Weights and bias are initialized to: 
W0 = [[0.5 -0.5 -0.5 0.5],[0.5 -0.5 0.5 -0.5]], 
b0 = [ 0 0 ]. 

(a) Derive the equations for gradients with respect to all parameters. 
(b) Compute gradients and update the parameters using the data sample (x1, y1) without any kind of regularization. 
(c) Compute one learning epoch starting with parameters W0 and b0
with dropout regularization of input features
with probability p(mu_xi) = 0.5, i = 1, 2, 3, 4.
Assume the following dropout schedule: 
  first minibatch is  (x1, y1), and first and third input are off, 
  second minibatch is (x2, y2) and second and fourth input are off. 
Compute gradients and update the parameters. 
(d) Compute the outputs of trained network for next inputs: xa = (0, 1, 0, 1) i xb = (1, 0, 1, 0).

--------------------

5.

A teacher called Svjetlana has a big problem - her class is really mischevious. When they stand in line so the teacher can count them, some of 
them go back to the end of the line after being counted and the teacher, forgetful as she is, counts them again. Because of that, it sometimes appears
that there are more children present than the total number of children in the class - which is impossible. Svjetlana heard about a new technology called RNNs in the newspaper and decided to try it out to solve her problem.

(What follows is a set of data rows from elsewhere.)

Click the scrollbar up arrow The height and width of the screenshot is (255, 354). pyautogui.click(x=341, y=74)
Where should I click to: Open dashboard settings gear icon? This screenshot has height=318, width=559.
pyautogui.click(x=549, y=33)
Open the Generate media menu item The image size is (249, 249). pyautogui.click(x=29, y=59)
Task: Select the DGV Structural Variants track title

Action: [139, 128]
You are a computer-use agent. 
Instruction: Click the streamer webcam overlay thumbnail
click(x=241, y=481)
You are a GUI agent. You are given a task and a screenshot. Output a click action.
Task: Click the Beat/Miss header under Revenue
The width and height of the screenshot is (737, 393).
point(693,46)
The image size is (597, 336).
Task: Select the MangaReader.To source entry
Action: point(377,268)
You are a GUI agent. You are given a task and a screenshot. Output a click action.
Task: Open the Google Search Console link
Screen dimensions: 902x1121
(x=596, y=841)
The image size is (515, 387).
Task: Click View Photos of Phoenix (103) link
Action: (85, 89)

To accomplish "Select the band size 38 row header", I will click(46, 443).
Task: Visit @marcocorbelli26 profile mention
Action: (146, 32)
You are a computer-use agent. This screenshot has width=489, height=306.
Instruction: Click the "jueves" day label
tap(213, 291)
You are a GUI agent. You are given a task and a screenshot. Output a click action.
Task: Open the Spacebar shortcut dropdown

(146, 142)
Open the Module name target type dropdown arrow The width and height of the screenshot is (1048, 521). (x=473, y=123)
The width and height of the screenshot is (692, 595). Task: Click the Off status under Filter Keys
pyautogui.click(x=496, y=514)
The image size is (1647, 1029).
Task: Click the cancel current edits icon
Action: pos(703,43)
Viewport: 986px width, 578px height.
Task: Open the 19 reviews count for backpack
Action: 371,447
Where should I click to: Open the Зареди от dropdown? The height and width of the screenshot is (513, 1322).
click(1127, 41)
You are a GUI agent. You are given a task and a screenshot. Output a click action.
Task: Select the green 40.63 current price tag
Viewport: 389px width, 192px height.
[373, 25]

She set the problem up this way:
Every index/neuron of the hidden state of the RNN corresponds to one student. It contains the information whether the student appeared in class that day (1) or not (0).
Besides that, she wants the RNN to output (1 - number of missing children). So, for instance, if all the children showed up to class, the network would output 1; if there was one child missing, it would output 0; if there were 2 children missing, it would output -1, etc.

In Svjetlana's class, there are only 3 children, and each one of them has been assigned a one-hot code. The inputs that the RNN receives are the one-hot codes of the children. For simplicity, the activation function at the output is the identity (instead of the softmax). The dimensionality of the output is 1. The hidden state of the network has been initialized to a vector of all zeros.
If we know that the matrix U is an identity matrix, that the matrix W is diagonal, calculate/determine the bias vectors b and c, the weight matrices W and V, and the activation function of the hidden layer f.